In light of these principles, and after reviewing the parties' briefs and evidentiary submissions, we conclude that no genuine issues of material fact exist as to whether the City's policies or customs caused the plaintiff to suffer a violation of his constitutional rights. Although it is unclear whether Lester grounds municipal liability on an express policy, custom, failure to train, or some other theory, see Pl.'s Br. at 10-13, none of the evidence relied upon by the plaintiff would permit a reasonable factfinder to find liability.

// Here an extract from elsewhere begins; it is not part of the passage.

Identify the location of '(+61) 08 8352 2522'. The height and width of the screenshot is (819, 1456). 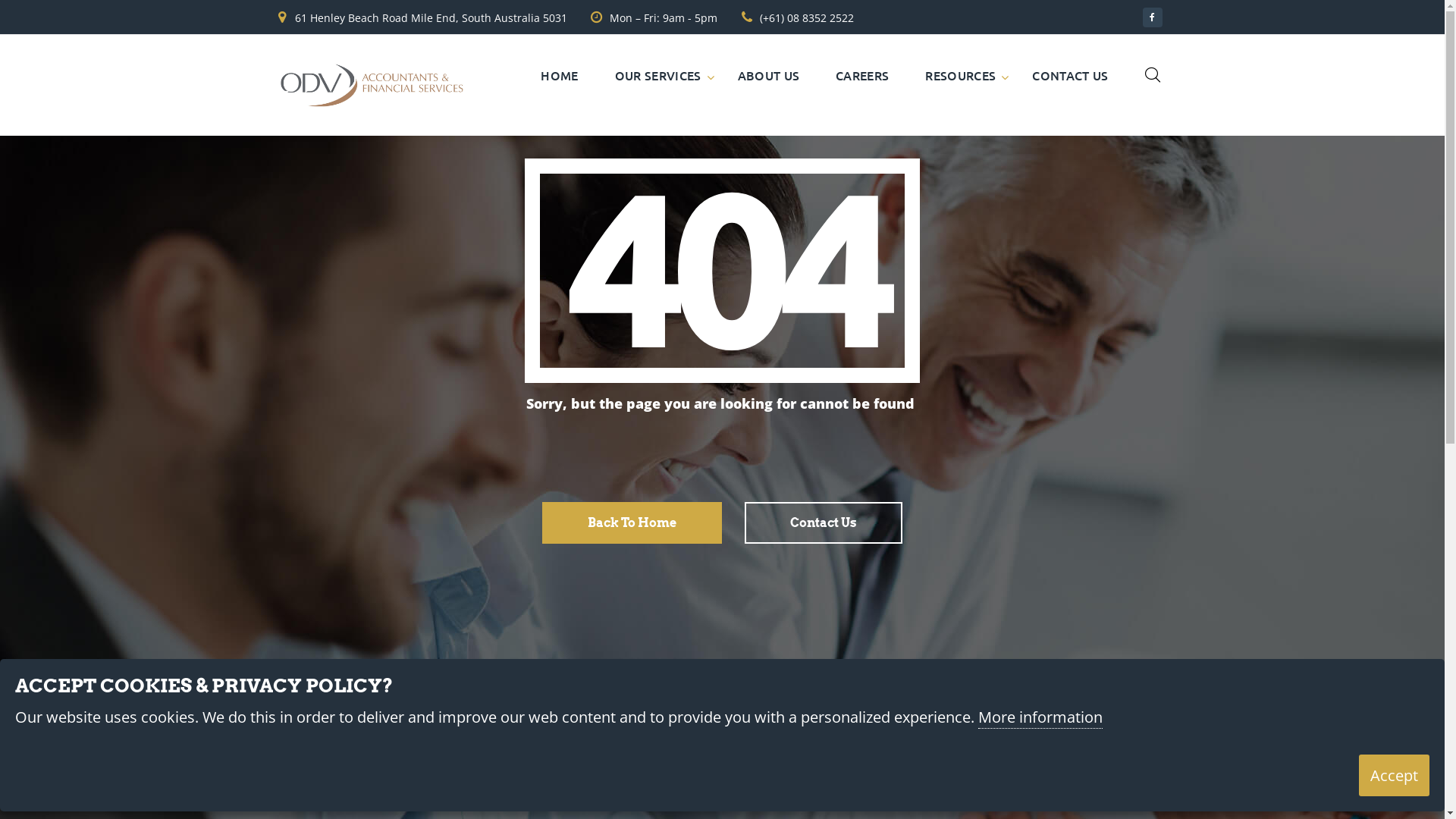
(806, 17).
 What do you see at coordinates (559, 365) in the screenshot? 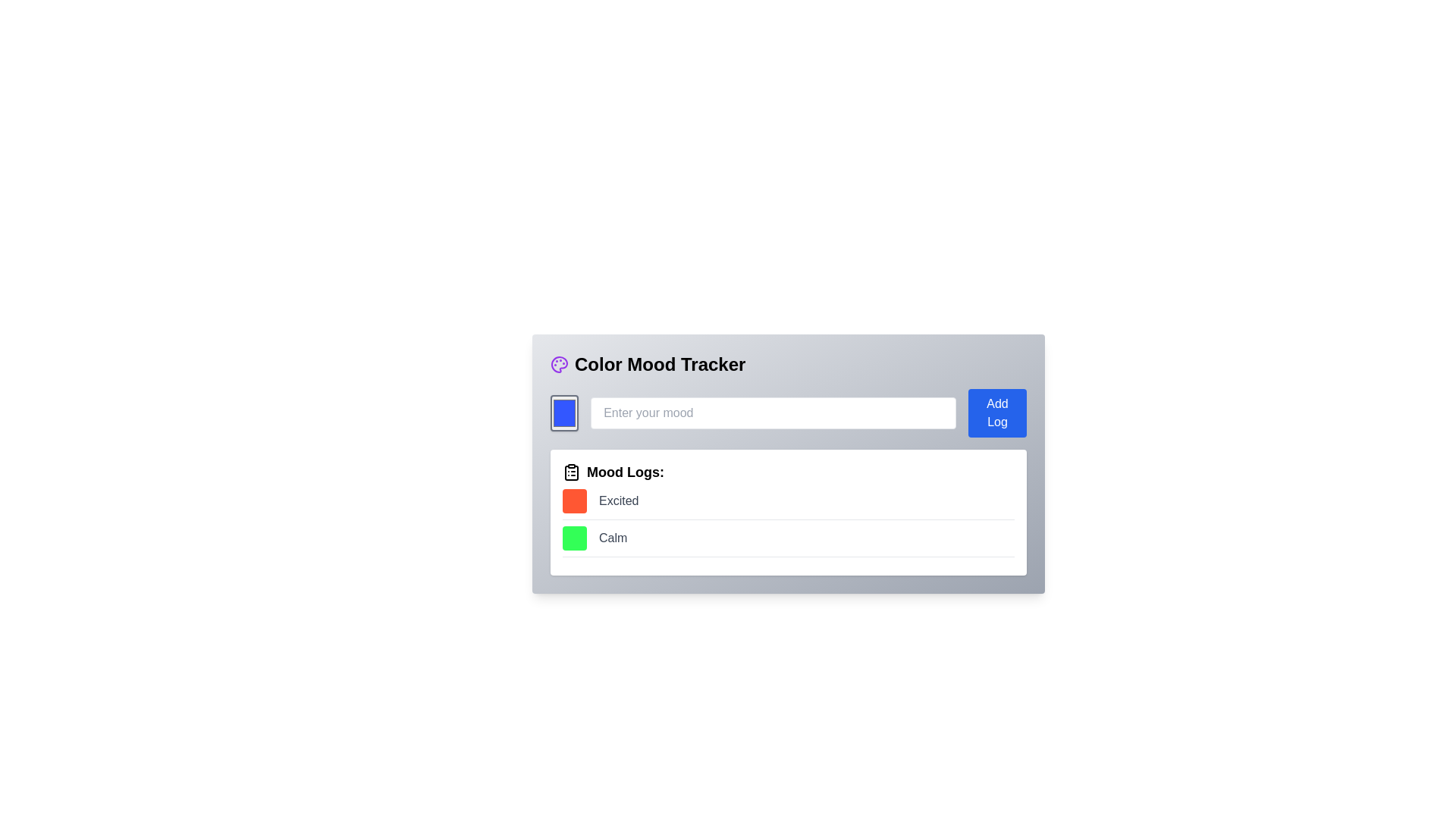
I see `the purple-shaded palette icon located at the top-left corner of the application's header` at bounding box center [559, 365].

For each alleged policy or custom identified in the complaint, Compl. P 30(a)-(j), the plaintiff "cannot identify other than his own situation instances of where the police" committed the same acts or failed to act, Def.'s 12(M) PP 117-26; Pl.'s 12(N) P 34. Lester instead relies only on a purported inference he draws from the deposition testimony of Lieutenant Joseph Murphy, the police commander of the area in which the Strong murder occurred. During the deposition, Murphy acknowledged that "based upon [his] review of the report [he] looked at today, . . . the actions of the police officers involved in the Lester arrest [were] consistent with the policies and practices of the Chicago Police Department." Pl.'s 12(N), Murphy Dep. at 161-62 (attached to 12(N) as Ex. A). Relying on this statement, and pointing out that the plaintiff's version of the events amounted to an infringement of his constitutional rights, the plaintiff argues that Murphy has admitted that the City's policies caused the violations. Pl.'s 12(N) P 34. However, as the quoted excerpt shows, Murphy based his conclusion on the police reports shown to him at the deposition, see Murphy Dep. at 24-26, 35, 41, 76-77, 161-62, not on the plaintiff's version of the facts.